Roe v. Wade, Then and Now
An entire generation of women have now lived their reproductive lives in the era of Roe v. Wade; a girl who turned 13 in 1973, when the Supreme Court decision came down, is now 46. During those years, 35 million women have had abortions, notes the Rev. Debra W. Haffner, who runs a think tank called the Religious Institute on Sexual Morality, Justice, and Healing. "The majority of these women think this has been the right experience for them," she says. But these women "also have a lifelong memory of the experience. It's not a casual thing you did when you were 22. It's part who you are."
Most of those women -- most women, period -- have also had other experiences. They may have had babies, miscarriages, fertility problems. They may have gone around the world to adopt a child, white-knuckled their way through prenatal tests, raised sons and daughters who are now, in turn, hormone-fueled teenage accidents waiting to happen.
"When I was 20 and trained as a pregnancy counselor, I believed it when they told me it was a 'product of conceptus' in there," says Haffner, who is now 52 and has two children, 13 and 21. "It was startling for some women of our generation, when we had our wanted pregnancies, to develop a relationship with a fetus really early on. That experience is very different." That distinction is part of what Frances Kissling of Catholics for a Free Choice was contemplating in an essay in Conscience that drew press attention when it was published in late 2004. Abortion-rights activists should think about "the value of fetal life," she wrote, even while championing the right to end it. "Why should we allow this value to be owned by those opposed to abortion? Are we not capable of walking and chewing gum at the same time, of valuing life and respecting women's rights?"

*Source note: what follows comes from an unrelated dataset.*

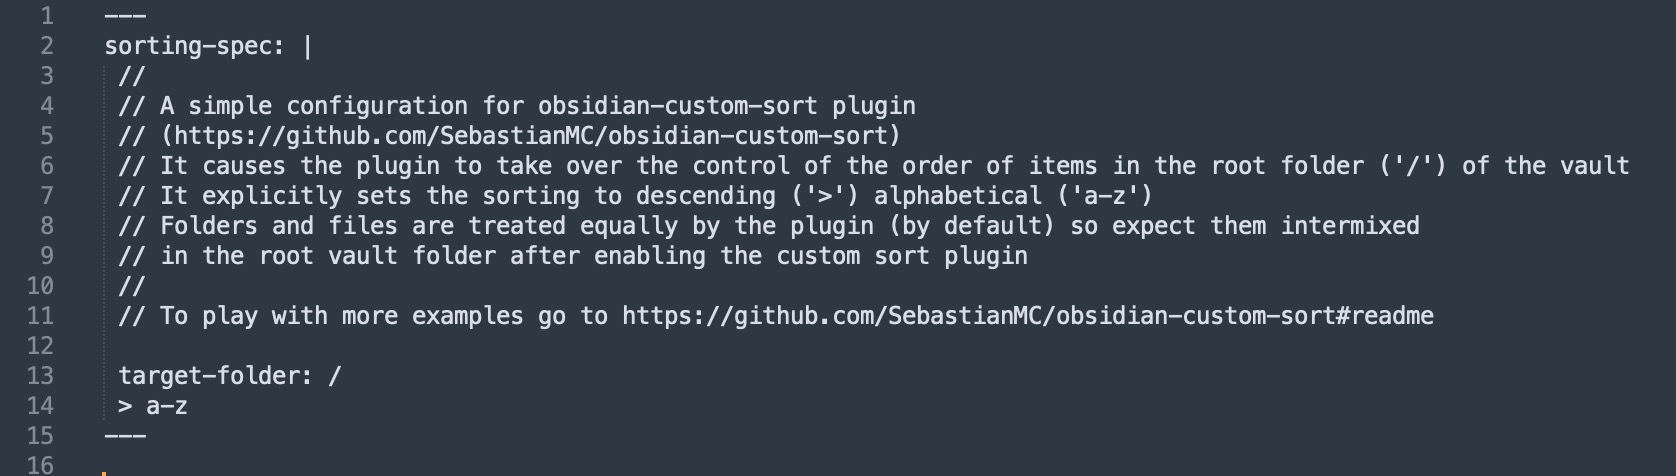Image resolution: width=1676 pixels, height=476 pixels.
Task: Select line number 14 in the gutter
Action: tap(40, 406)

Kissling and others point to the enormous changes in women's lives since the Court made abortion legal nationwide. In 1970, the average age of marriage for women was almost 21, and the average age when a woman had her first baby, just over 21. The pill had been widely available for only a decade. Divorce often meant a plunge into poverty; single mothers were seen as either morally deficient or dangerous. There was, of course, no Internet -- no sites like GirlMom.com, a "radically pro-choice" site for teenagers who abort or who decide to become parents, or I'mNotSorry.net, for women recounting their positive experiences with abortion. Lennart Nilsson's photos of fetuses floating in the amnion, sucking their thumbs, had been published, but they were not yet ubiquitous; people didn't name their babies before birth (and without prenatal testing didn't know whether they were expecting a Gerald or a Genevieve anyway).
The Personal Behind the Political
Yet amid all the changes, abortion rhetoric seemed to stay suspended in time -- coat hanger symbols, "Keep Your Laws Off My Body" buttons -- all of it conveying a single-minded defiance. "I remember going to the last big [pro-choice] march in Washington," in 2004, Johnston notes. "And it was just odd how all the slogans were the same. Something seemed to be strangely missing," she says: the experiences of women for whom abortion is not an abstract right but an urgent and often wrenching decision. "Every day I talk to people who have always been against abortion, who never imagined that it would happen to them, and who are having an abortion. Or I talk to people who are pro-choice, but who are unexpectedly freaked out by [having an abortion]. My patients are a microcosm of society."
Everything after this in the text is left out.